Por caso, en 2015 se presentó en Colombia y en 2016 no paró de rodar: estuvo en San Juan haciendo Nabucco y en Mendoza presentando una ópera del 1700 con un director europeo. Como si fuera poco, protagonizó Rigoletto en el Auditorio Belgrano y cerró el año con tres funciones de la Novena Sinfonía de Beethoven. Igualmente, afirma que “el laburo es fluctuante”.

“Te lo grafico como ama de casa: un mes lentejas, al otro mes caviar. Es así, no tiene una estabilidad. Hay meses que no sale nada, pero capaz que en un mes te sale un montón y no podés agarrar todo”, explica ella. Seguidamente, Enrique afirma: “Argentina no es un país ideal para la ópera, que se desarrolla en Europa y un poco menos en Estados Unidos. Pero se puede, se puede”.

Ópera para todos

Los críticos y el imaginario colectivo asocian a la ópera con un género musical elitista, sofisticado y al que solo tiene acceso la clase más pudiente de la sociedad. Sin embargo, los cantantes del Colón trasladaron su matrimonio arriba del escenario para crear la denominada Gala Lírica Popular, una obra que viene a derribar ese mito y a democratizar el acceso a la cultura.

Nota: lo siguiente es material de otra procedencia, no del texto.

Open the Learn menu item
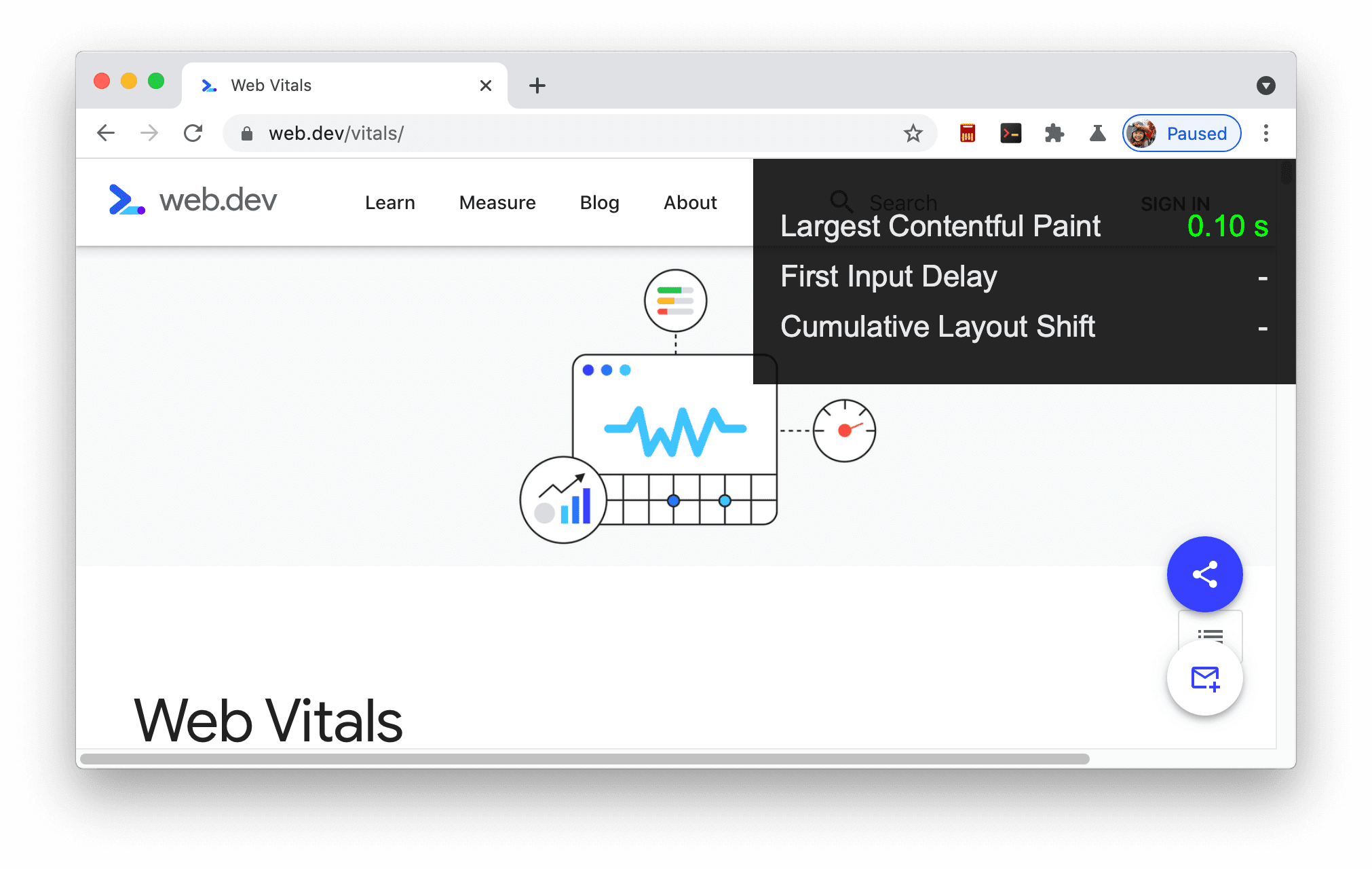Image resolution: width=1372 pixels, height=869 pixels. (x=390, y=202)
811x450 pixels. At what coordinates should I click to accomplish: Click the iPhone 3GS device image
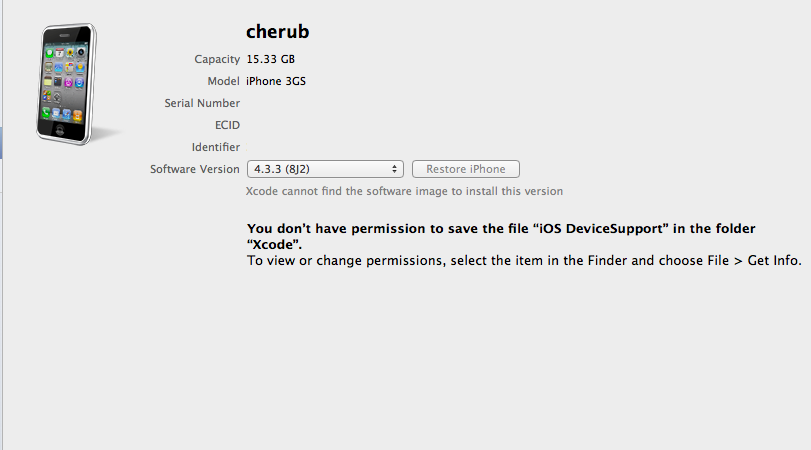(66, 84)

“La mayoría de la gente nunca escuchó ópera. Entonces, lo que hacemos es una primera parte con las aidas -canciones- más conocidas, aquellas que alguna vez se escucharon en televisión. Él hace fragmentos de películas, como El Padrino, y después hacemos canzonetas, como O sole mio, Santa Lucia, Core ‘ngrato, que son clásicos y la gente se engancha”, cuenta Ana, “el torbellino” de la pareja, sobre el espectáculo que presentan en teatros, eventos y cualquier lugar donde se los contrate.

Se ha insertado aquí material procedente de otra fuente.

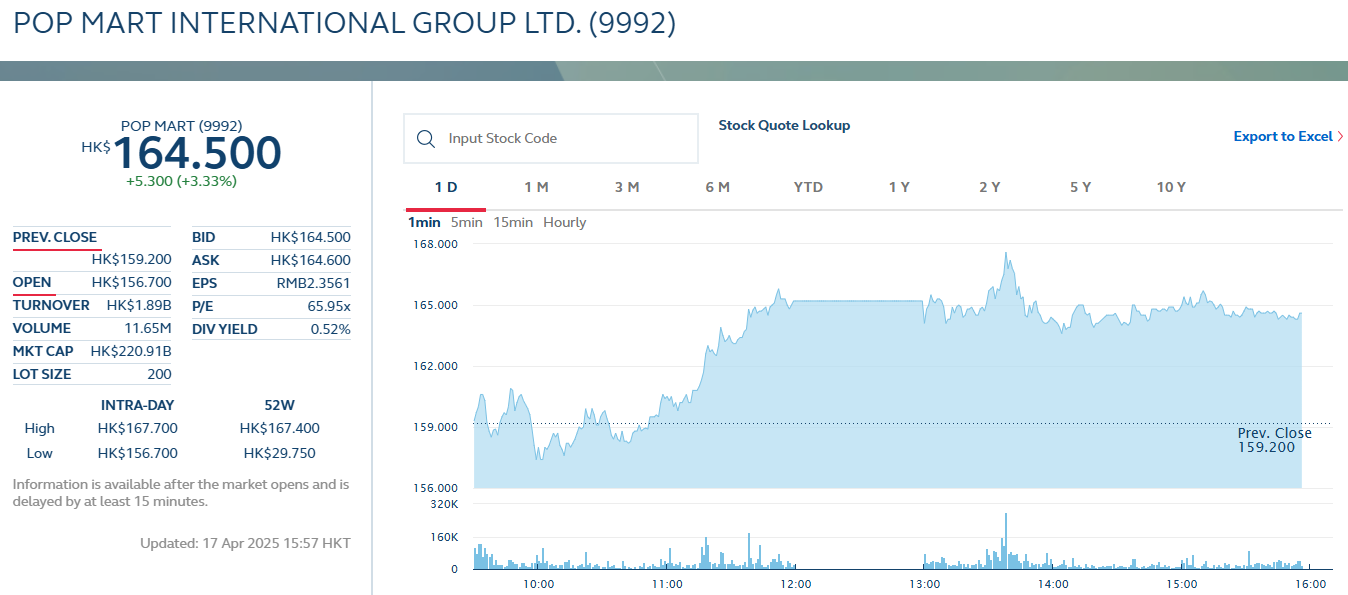Viewport: 1348px width, 595px height.
Task: Click the Export to Excel arrow icon
Action: 1340,137
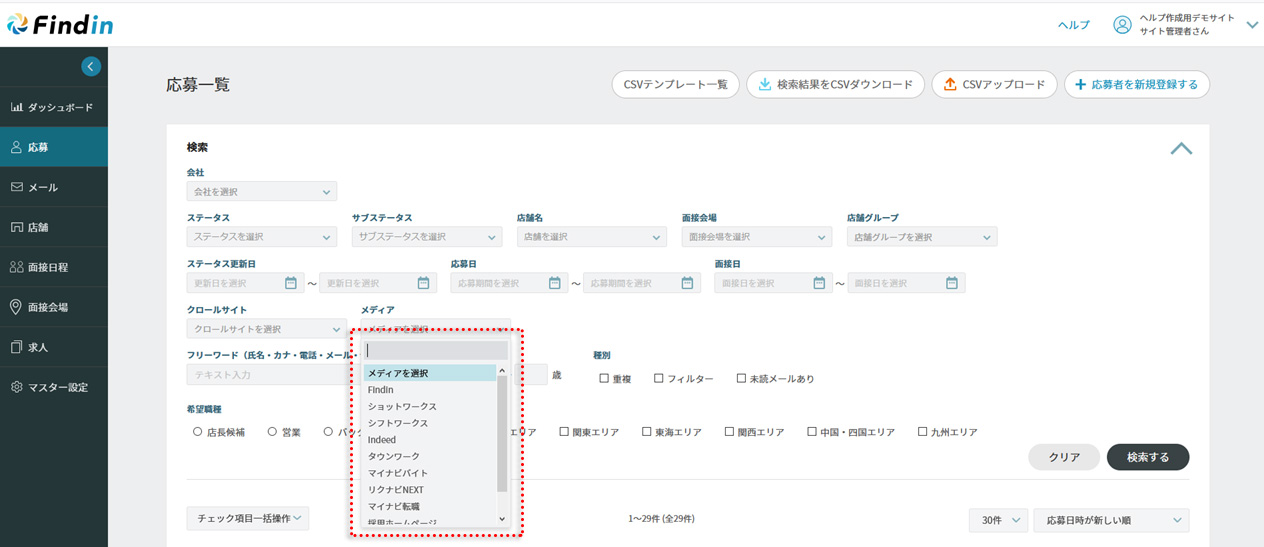
Task: Click the クリア button
Action: tap(1064, 457)
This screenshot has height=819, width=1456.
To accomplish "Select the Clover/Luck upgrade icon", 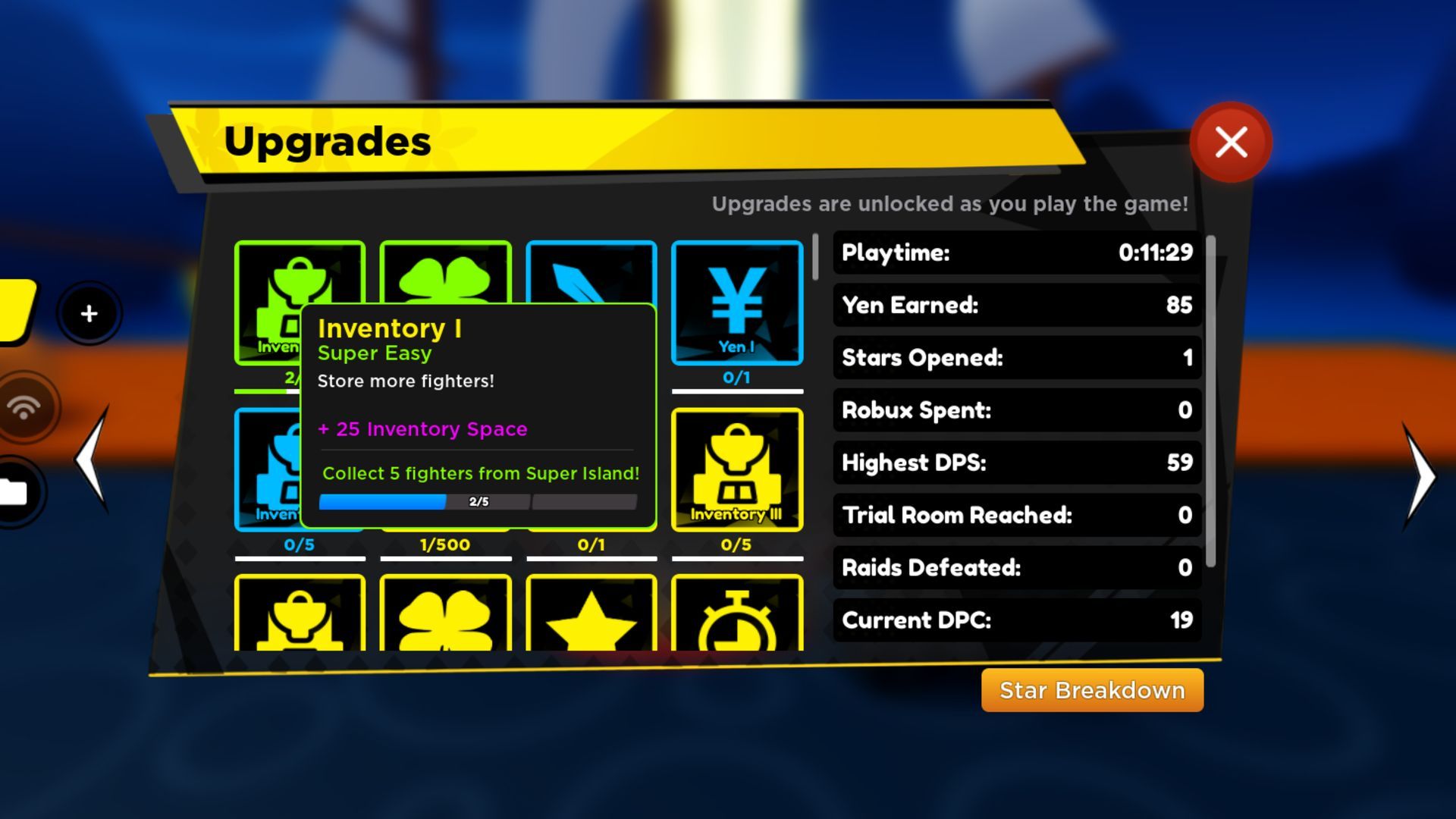I will tap(445, 295).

“En realidad, el público siempre está. Yo te puedo asegurar que si voy al Jardín Japonés y me pongo a cantar, se junta gente”, concluye la soprano. Tanto ella como su marido, a pesar de haber paseado sus exclusivas voces por los teatros de ópera más importantes del país, tienen una nueva meta: presentar su espectáculo en el partido de Escobar.